A new book reignites the Jefferson–Hemings paternity debate, and a group of historians claim that Thomas Jefferson is not the father.
A new book released Thursday is said to contain critical evidence that proves Thomas Jefferson did not father children by his slave, Sally Hemings, contrary to the findings of previous historical study.
The Jefferson-Hemings Controversy contains research from 2001 that was commissioned by the Heritage Society to challenge research conducted by a Jefferson Foundation committee that concluded the founding father had, in fact, fathered several children by Hemings.

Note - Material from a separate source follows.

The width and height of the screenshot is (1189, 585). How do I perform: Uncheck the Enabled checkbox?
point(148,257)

The stunning findings of the Jefferson Foundation committee were the subject of The Hemingses of Monticello, 2008 book by Black law professor Annette Gordon-Reed, who chronicled the intricacies of the bonds between the Jefferson and Hemings families, and garnered a National Book Award in 2008 and a Pulitzer Prize in 2009.
The Hertitage Society maintains that their research has uncovered critical pieces of evidence that make Jefferson’s paternity of Hemings’ children nearly impossible.

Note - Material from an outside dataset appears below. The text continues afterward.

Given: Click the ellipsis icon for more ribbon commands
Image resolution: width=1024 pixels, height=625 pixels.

One piece of this evidence is the DNA test, performed in 1998, which proved Jefferson was the father of Hemings’ son Eston. According to the new book, the authors say that because the DNA sample was taken from an uncle of Jefferson and not the former president himself, Eston’s father could have been any one of two dozen Jefferson men living in Virginia at the time.
Throughout the years, descendants of Hemings have maintained that they are relatives of Jefferson and do not intend to be left out of historical accounts of his legacy.
"My mother knew her great-great-grandmother. She was the daughter to Madison Hemings. She knew who she was. No one's got to tell me who we are,” Shay Banks-Young, a Hemings descendant, told CBS in 2009.
The book is sure to reignite a long-standing debate as strong opinions exist on both sides over whether one of American history’s most revered figures fathered children by a woman that was simultaneously his mistress and his property.